The only son of Rear Admiral Maurice H. Rindskopf and Sylvia Lubow Rindskopf, he was born in 1942 in Connecticut.[1] His father, then a lieutenant commander, was serving on the USS Drum in the Pacific Ocean theatre of World War II and did not learn of his birth until three weeks later.[2] He attended New London High School, where he was elected senior class president for the 1959–1960 school year,[3] and graduated as valedictorian.[1] He would go on to Yale University, where he was a member of the Yale Bulldogs swimming and diving team under captain Mike Austin.[4] He completed his bachelor's degree in 1964 and then entered Yale Law School.[1] There, he began his work in civil rights law, through which he met the woman who would become his wife, University of Michigan Law School student Elizabeth Roediger, when they were both on a summer volunteer program in the Southern United States with the Law Students Civil Rights Research Council in 1965; Roediger would later describe it as "love at first sight", and she would frequently travel between Ann Arbor, Michigan, and New Haven, Connecticut, to visit him during the remainder of her time in law school.[5] The two married in 1968.[6]
After his law school graduation, Rindskopf moved to Atlanta, Georgia to join the NAACP Legal Defense and Educational Fund (the "Inc. Fund") as cooperating council, while his wife worked at an Emory University-connected legal organization; the two quickly began making their mark in the civil rights movement.[5] In his short career, Rindskopf represented clients in a number of notable cases, including several before the Supreme Court.[7] One of his appearances before the Supreme Court was for Socialist Workers Party presidential candidate Linda Jenness in Jenness v. Fortson (403 U.S. 431 (1971)) in an unsuccessful challenge to Georgia's ballot access standards.[5] [8]

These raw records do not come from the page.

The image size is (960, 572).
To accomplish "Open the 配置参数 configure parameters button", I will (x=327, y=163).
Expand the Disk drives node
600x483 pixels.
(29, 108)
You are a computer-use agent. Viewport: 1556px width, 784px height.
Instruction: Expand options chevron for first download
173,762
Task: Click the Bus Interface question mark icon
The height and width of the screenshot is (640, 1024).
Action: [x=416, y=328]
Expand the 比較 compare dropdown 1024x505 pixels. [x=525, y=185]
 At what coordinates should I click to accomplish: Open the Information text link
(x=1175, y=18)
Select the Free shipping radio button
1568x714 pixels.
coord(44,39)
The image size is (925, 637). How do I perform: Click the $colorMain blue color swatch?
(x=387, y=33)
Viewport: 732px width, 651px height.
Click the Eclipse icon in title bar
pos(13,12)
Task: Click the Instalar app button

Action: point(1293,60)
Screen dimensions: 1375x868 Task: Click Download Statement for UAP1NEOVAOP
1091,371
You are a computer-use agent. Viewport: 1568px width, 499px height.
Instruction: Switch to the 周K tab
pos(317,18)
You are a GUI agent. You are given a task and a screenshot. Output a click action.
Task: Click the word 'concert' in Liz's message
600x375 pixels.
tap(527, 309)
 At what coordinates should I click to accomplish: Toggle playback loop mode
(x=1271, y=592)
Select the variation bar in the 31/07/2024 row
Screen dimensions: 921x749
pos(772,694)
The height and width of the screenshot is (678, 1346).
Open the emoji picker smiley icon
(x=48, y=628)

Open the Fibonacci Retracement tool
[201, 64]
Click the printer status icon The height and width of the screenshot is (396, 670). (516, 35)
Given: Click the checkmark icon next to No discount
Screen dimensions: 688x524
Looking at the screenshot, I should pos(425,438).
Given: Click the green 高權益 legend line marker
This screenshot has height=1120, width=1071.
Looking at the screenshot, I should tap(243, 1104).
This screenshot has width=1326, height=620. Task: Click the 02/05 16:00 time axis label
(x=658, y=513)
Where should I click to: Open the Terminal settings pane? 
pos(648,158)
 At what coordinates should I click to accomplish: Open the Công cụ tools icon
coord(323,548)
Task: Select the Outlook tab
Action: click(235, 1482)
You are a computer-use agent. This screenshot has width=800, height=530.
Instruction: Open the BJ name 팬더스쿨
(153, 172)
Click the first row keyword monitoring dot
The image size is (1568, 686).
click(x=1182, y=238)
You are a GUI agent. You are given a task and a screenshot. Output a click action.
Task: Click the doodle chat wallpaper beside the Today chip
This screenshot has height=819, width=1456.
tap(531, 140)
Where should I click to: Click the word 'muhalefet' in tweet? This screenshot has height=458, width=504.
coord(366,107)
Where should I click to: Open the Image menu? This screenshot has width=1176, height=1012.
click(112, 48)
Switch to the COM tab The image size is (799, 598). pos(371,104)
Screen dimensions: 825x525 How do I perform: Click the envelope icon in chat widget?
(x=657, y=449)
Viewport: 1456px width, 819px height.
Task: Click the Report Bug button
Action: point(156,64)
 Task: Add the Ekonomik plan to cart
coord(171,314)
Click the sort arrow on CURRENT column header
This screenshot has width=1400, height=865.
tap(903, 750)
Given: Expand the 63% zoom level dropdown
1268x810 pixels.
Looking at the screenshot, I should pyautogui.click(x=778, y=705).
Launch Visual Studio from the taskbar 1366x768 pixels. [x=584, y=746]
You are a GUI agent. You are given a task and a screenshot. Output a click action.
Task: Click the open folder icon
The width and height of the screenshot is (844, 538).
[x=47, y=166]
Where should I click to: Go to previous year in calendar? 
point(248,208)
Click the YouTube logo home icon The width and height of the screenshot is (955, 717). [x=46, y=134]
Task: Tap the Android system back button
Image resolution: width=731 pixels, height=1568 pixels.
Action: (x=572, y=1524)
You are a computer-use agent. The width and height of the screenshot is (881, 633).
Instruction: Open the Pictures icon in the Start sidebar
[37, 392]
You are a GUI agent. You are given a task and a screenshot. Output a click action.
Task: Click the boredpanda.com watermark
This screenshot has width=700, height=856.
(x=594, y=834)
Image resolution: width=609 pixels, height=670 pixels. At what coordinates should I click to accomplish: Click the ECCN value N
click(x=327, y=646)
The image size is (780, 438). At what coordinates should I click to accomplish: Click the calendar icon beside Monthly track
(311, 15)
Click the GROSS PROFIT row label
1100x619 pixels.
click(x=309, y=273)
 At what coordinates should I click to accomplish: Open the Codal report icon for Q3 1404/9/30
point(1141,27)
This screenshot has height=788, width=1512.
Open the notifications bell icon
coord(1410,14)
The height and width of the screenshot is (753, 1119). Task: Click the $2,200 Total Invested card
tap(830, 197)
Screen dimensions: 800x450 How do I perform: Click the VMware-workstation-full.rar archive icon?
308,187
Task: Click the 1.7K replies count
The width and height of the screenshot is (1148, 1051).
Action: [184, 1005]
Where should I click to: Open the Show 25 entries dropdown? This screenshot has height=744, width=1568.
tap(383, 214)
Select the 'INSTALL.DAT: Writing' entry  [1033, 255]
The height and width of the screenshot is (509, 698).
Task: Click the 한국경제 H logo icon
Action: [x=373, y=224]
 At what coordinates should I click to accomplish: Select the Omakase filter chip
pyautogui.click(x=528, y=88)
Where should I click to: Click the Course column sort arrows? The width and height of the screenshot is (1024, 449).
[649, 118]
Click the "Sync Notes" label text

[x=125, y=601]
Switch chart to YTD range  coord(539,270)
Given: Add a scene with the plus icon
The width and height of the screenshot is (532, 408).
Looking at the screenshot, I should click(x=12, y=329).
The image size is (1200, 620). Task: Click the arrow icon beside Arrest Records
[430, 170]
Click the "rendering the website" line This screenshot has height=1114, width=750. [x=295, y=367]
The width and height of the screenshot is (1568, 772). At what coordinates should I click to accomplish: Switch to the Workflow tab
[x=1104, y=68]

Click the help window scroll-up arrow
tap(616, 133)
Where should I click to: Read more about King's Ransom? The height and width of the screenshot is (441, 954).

Rindskopf also took on some cases relating to the military. In April 1969 he represented Pfc. Dennis Davis, who received an undesirable discharge two weeks before the end of his two-year tour in response to his publication of a clandestine newspaper known as The Last Harass.[9] Later that year he defended Jack K. Riley, an African American soldier stationed at Fort Bragg convicted of distribution of anti-war literature in what he referred to as a "frame-up".[10] In 1970 he defended four more soldiers on similar charges of promoting disloyalty.[11] He represented Vietnam War protester Thomas Jolley before the Board of Immigration Appeals and the Court of Appeals for the Fifth Circuit (441 F.2d 1245 (1971)), unsuccessfully arguing that Jolley, who had renounced U.S. citizenship in Canada after receiving a draft notice and then returned to the United States, should not be subject to deportation.[12]
Rindskopf was driving on Georgia State Route 197 west of Clayton on October 9, 1971 when his car ran off the road and overturned, killing him.[7] He was survived by his parents, his wife, and their nine-month-old daughter Amy Kathryn Rindskopf.[5] His wife bequeathed The Lady with Blue Face, a collage by African American artist Romare Bearden, to the High Museum of Art in Atlanta, Georgia in his memory.[13] [14] She also took over her husband's caseload of more than 100 cases with the Inc. Fund.[5] One of the more notable of these was Gooding v. Wilson (405 U.S. 518 (1972)), a case about fighting words for which Rindskopf had successfully obtained certiorari before his death and which his wife would bring to a successful conclusion.[5] She would go on to remarry and become dean of the McGeorge School of Law in 2002, while daughter Amy followed her parents into legal practice in Boston.[5]